═══ EXTRACTED INFORMATION ═══
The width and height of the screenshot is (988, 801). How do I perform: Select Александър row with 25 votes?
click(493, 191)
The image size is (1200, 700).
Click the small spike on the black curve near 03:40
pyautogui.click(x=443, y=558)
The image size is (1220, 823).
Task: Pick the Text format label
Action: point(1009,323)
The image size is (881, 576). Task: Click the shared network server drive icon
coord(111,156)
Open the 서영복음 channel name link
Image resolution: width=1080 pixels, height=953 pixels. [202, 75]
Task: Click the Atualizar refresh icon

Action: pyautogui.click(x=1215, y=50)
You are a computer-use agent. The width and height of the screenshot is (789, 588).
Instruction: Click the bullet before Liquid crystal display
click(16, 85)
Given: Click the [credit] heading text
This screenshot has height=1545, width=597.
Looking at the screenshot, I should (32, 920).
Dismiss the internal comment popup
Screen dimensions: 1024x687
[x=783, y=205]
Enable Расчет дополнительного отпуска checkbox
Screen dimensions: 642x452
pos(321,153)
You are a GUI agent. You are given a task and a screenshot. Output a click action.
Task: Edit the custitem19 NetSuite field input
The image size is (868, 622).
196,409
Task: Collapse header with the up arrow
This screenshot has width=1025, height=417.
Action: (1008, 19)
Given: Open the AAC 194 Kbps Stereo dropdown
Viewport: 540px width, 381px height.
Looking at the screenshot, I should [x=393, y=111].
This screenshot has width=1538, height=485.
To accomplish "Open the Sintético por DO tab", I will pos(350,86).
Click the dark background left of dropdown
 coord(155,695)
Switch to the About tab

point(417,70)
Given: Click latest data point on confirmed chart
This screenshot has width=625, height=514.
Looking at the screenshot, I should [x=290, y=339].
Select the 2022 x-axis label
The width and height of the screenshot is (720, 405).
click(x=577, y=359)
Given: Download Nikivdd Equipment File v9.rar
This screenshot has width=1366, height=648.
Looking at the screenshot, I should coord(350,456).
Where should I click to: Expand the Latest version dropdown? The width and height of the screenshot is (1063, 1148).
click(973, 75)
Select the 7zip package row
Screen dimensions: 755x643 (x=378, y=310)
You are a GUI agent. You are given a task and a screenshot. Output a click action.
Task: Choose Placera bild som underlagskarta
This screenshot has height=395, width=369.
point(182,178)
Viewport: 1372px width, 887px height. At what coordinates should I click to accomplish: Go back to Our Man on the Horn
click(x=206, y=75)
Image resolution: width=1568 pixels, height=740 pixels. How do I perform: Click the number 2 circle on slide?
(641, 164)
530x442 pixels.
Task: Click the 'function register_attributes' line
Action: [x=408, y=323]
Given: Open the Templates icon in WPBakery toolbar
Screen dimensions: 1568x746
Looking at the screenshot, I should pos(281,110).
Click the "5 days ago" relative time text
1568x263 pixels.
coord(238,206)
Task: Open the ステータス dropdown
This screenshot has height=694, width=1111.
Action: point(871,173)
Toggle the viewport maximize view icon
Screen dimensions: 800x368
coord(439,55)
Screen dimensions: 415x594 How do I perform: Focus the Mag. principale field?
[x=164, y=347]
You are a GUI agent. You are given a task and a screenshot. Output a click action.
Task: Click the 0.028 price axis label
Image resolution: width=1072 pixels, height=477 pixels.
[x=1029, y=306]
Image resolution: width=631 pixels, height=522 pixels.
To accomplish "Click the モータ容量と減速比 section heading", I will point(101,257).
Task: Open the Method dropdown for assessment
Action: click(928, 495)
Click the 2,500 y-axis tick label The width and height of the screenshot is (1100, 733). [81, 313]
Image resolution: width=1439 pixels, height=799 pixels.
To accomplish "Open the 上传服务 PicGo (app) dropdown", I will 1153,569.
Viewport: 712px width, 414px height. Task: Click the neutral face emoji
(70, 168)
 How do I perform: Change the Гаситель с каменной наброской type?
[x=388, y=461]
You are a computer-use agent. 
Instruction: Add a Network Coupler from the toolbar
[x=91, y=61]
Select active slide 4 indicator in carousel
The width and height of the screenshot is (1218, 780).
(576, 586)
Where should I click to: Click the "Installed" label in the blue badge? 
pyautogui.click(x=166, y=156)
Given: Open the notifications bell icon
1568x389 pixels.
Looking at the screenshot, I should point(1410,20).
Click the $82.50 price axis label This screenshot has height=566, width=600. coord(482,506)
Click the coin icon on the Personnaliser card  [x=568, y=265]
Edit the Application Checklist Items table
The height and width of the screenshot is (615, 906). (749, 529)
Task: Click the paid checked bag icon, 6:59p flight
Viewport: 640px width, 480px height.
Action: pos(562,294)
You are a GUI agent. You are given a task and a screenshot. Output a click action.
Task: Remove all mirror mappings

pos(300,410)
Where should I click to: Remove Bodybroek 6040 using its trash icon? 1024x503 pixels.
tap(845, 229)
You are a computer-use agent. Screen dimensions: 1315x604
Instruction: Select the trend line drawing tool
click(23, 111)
═══
# WHAT THE EXERCISE ASKS
The full set of entries has to be duplicated precisely.

# RESULT
The width and height of the screenshot is (988, 801). How do I perform: Select Александър row with 25 votes?
click(493, 191)
The image size is (1200, 700).
Click the small spike on the black curve near 03:40
pyautogui.click(x=443, y=558)
The image size is (1220, 823).
Task: Pick the Text format label
Action: point(1009,323)
The image size is (881, 576). Task: Click the shared network server drive icon
coord(111,156)
Open the 서영복음 channel name link
Image resolution: width=1080 pixels, height=953 pixels. [202, 75]
Task: Click the Atualizar refresh icon

Action: pyautogui.click(x=1215, y=50)
You are a computer-use agent. The width and height of the screenshot is (789, 588).
Instruction: Click the bullet before Liquid crystal display
click(16, 85)
Given: Click the [credit] heading text
This screenshot has height=1545, width=597.
Looking at the screenshot, I should (32, 920).
Dismiss the internal comment popup
Screen dimensions: 1024x687
[x=783, y=205]
Enable Расчет дополнительного отпуска checkbox
Screen dimensions: 642x452
pos(321,153)
You are a GUI agent. You are given a task and a screenshot. Output a click action.
Task: Edit the custitem19 NetSuite field input
The image size is (868, 622).
196,409
Task: Collapse header with the up arrow
This screenshot has width=1025, height=417.
Action: (1008, 19)
Given: Open the AAC 194 Kbps Stereo dropdown
Viewport: 540px width, 381px height.
Looking at the screenshot, I should [x=393, y=111].
This screenshot has width=1538, height=485.
To accomplish "Open the Sintético por DO tab", I will pos(350,86).
Click the dark background left of dropdown
 coord(155,695)
Switch to the About tab

point(417,70)
Given: Click latest data point on confirmed chart
This screenshot has width=625, height=514.
Looking at the screenshot, I should [x=290, y=339].
Select the 2022 x-axis label
The width and height of the screenshot is (720, 405).
click(x=577, y=359)
Given: Download Nikivdd Equipment File v9.rar
This screenshot has width=1366, height=648.
Looking at the screenshot, I should coord(350,456).
Where should I click to: Expand the Latest version dropdown? The width and height of the screenshot is (1063, 1148).
click(973, 75)
Select the 7zip package row
Screen dimensions: 755x643 (x=378, y=310)
You are a GUI agent. You are given a task and a screenshot. Output a click action.
Task: Choose Placera bild som underlagskarta
This screenshot has height=395, width=369.
point(182,178)
Viewport: 1372px width, 887px height. At what coordinates should I click to accomplish: Go back to Our Man on the Horn
click(x=206, y=75)
Image resolution: width=1568 pixels, height=740 pixels. How do I perform: Click the number 2 circle on slide?
(641, 164)
530x442 pixels.
Task: Click the 'function register_attributes' line
Action: [x=408, y=323]
Given: Open the Templates icon in WPBakery toolbar
Screen dimensions: 1568x746
Looking at the screenshot, I should pos(281,110).
Click the "5 days ago" relative time text
1568x263 pixels.
coord(238,206)
Task: Open the ステータス dropdown
This screenshot has height=694, width=1111.
Action: point(871,173)
Toggle the viewport maximize view icon
Screen dimensions: 800x368
coord(439,55)
Screen dimensions: 415x594 How do I perform: Focus the Mag. principale field?
[x=164, y=347]
You are a GUI agent. You are given a task and a screenshot. Output a click action.
Task: Click the 0.028 price axis label
Image resolution: width=1072 pixels, height=477 pixels.
[x=1029, y=306]
Image resolution: width=631 pixels, height=522 pixels.
To accomplish "Click the モータ容量と減速比 section heading", I will point(101,257).
Task: Open the Method dropdown for assessment
Action: click(928, 495)
Click the 2,500 y-axis tick label The width and height of the screenshot is (1100, 733). [81, 313]
Image resolution: width=1439 pixels, height=799 pixels.
To accomplish "Open the 上传服务 PicGo (app) dropdown", I will 1153,569.
Viewport: 712px width, 414px height. Task: Click the neutral face emoji
(70, 168)
 How do I perform: Change the Гаситель с каменной наброской type?
[x=388, y=461]
You are a computer-use agent. 
Instruction: Add a Network Coupler from the toolbar
[x=91, y=61]
Select active slide 4 indicator in carousel
The width and height of the screenshot is (1218, 780).
(576, 586)
Where should I click to: Click the "Installed" label in the blue badge? 
pyautogui.click(x=166, y=156)
Given: Open the notifications bell icon
1568x389 pixels.
Looking at the screenshot, I should point(1410,20).
Click the $82.50 price axis label This screenshot has height=566, width=600. coord(482,506)
Click the coin icon on the Personnaliser card  [x=568, y=265]
Edit the Application Checklist Items table
The height and width of the screenshot is (615, 906). (749, 529)
Task: Click the paid checked bag icon, 6:59p flight
Viewport: 640px width, 480px height.
Action: pos(562,294)
You are a GUI agent. You are given a task and a screenshot. Output a click action.
Task: Remove all mirror mappings

pos(300,410)
Where should I click to: Remove Bodybroek 6040 using its trash icon? 1024x503 pixels.
tap(845, 229)
You are a computer-use agent. Screen dimensions: 1315x604
Instruction: Select the trend line drawing tool
click(23, 111)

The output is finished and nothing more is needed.